The kids taught me slang--"I've got my main squeeze and my two side squeeze"--as well as why we couldn't rake leaves in certain areas (rats). I'm not sure what I taught them. . .

But one day we were on a field trip and one of the girls came up to me. She had just finished 10th grade and she was probably the most diligent worker in the group. Her mother was from Jamaica and worked as a nurse's aide.

"I was thinking," she said to me, "that maybe I could become an LPN [Licensed Practical Nurse]."
"Great!" I said. "That's a great idea!"

But in my heart, I thought, "Why be an LPN? You're smart enough to be an RN or a BSN. In fact, why not be a doctor? You're smart enough to be a doctor."

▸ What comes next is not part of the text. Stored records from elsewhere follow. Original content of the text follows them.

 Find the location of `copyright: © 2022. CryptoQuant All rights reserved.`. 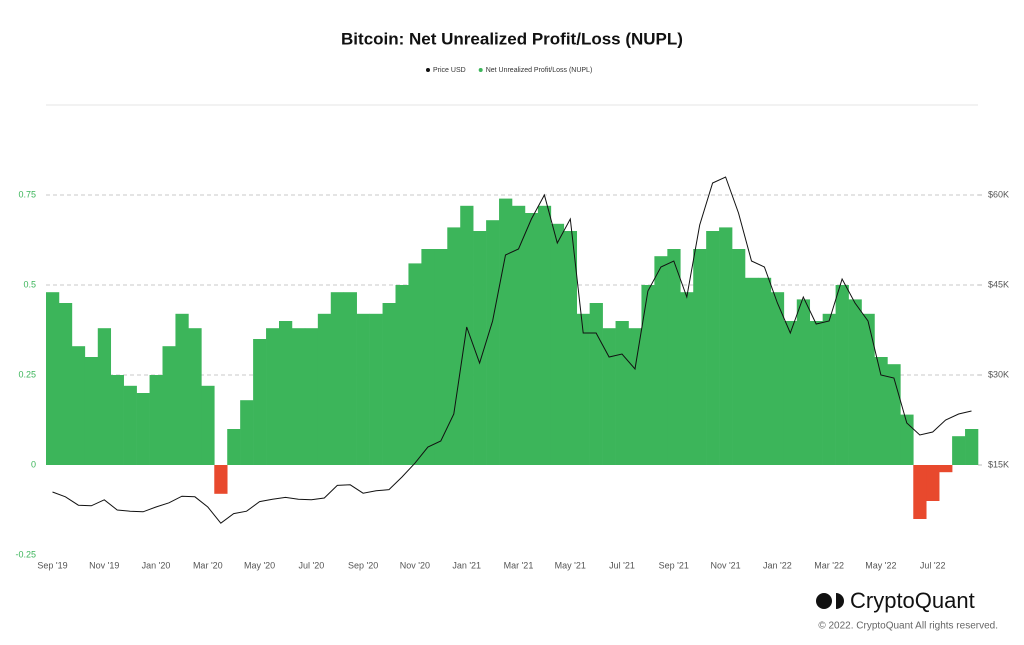

copyright: © 2022. CryptoQuant All rights reserved. is located at coordinates (908, 626).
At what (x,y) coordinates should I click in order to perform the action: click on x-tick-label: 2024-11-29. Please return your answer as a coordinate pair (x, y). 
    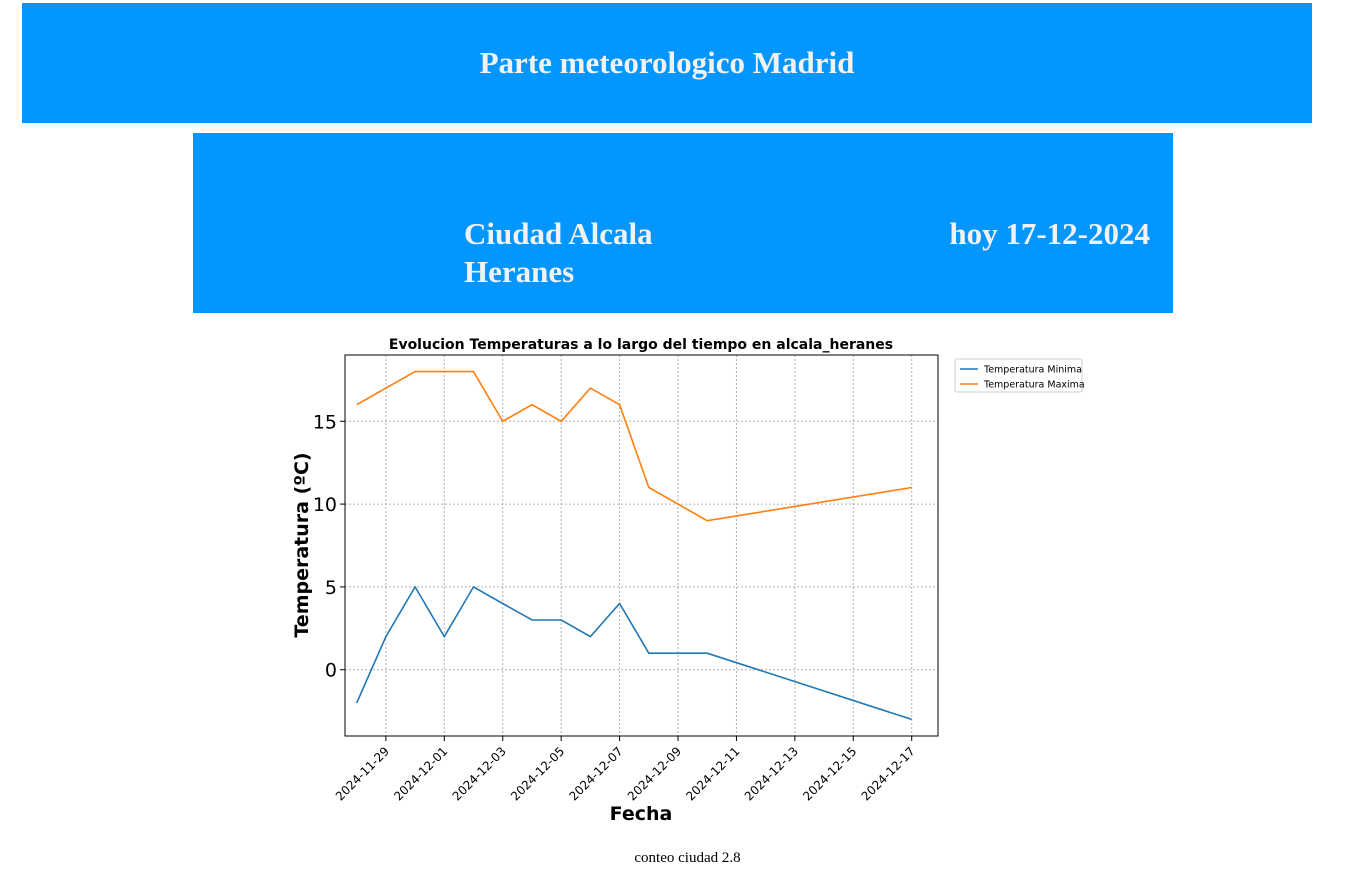
    Looking at the image, I should click on (362, 774).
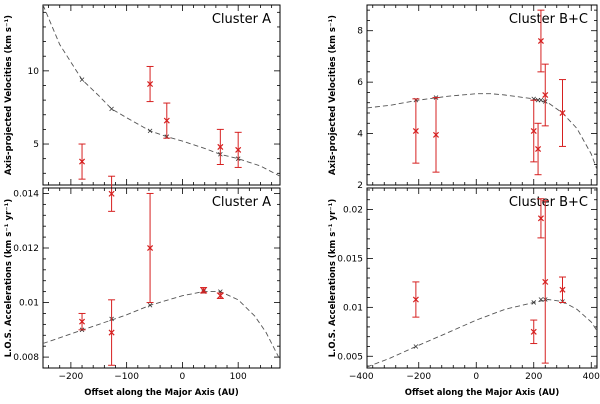 This screenshot has width=600, height=404. Describe the element at coordinates (360, 186) in the screenshot. I see `y-tick-label: 2` at that location.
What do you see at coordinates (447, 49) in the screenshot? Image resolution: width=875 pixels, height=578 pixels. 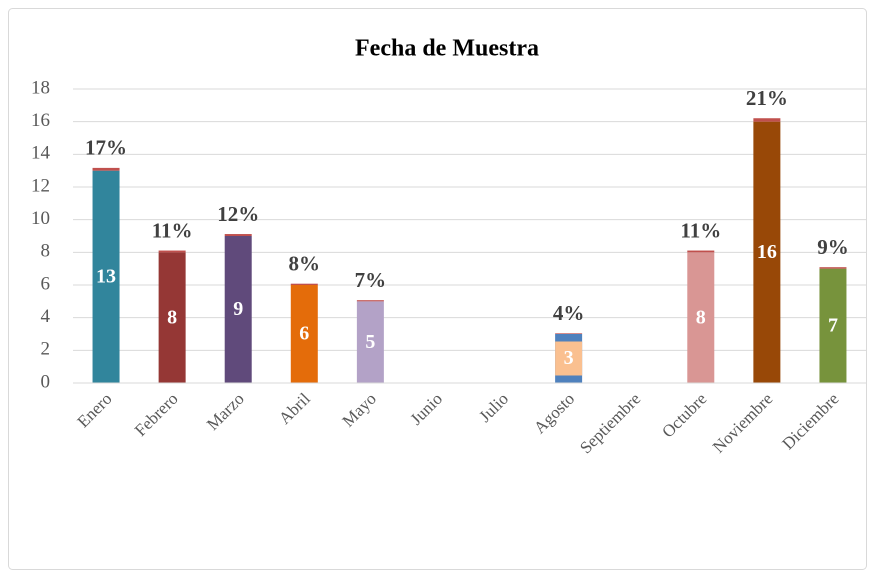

I didn't say that to her though.

Why didn't I say that to her? Well, probably partly because I was only 20. I couldn't even give myself career advice.
But probably also because I wasn't trained to have Great Expectations from poor black kids.

I wasn't trained. I don't honestly think it's a good excuse. Part of the achievement gap comes from the unconscious assumptions that we make and pass on to others, even when we are trying to do the right thing, and even when we are working on an "employment and training" program.

CETA wasn't perfect, but it did offer those kids jobs, and it did mostly keep them out of trouble that summer.

I hope that Obama gets to pass a good strong jobs bill.

And I hope--I really hope--that someone else told that kid she could be a doctor.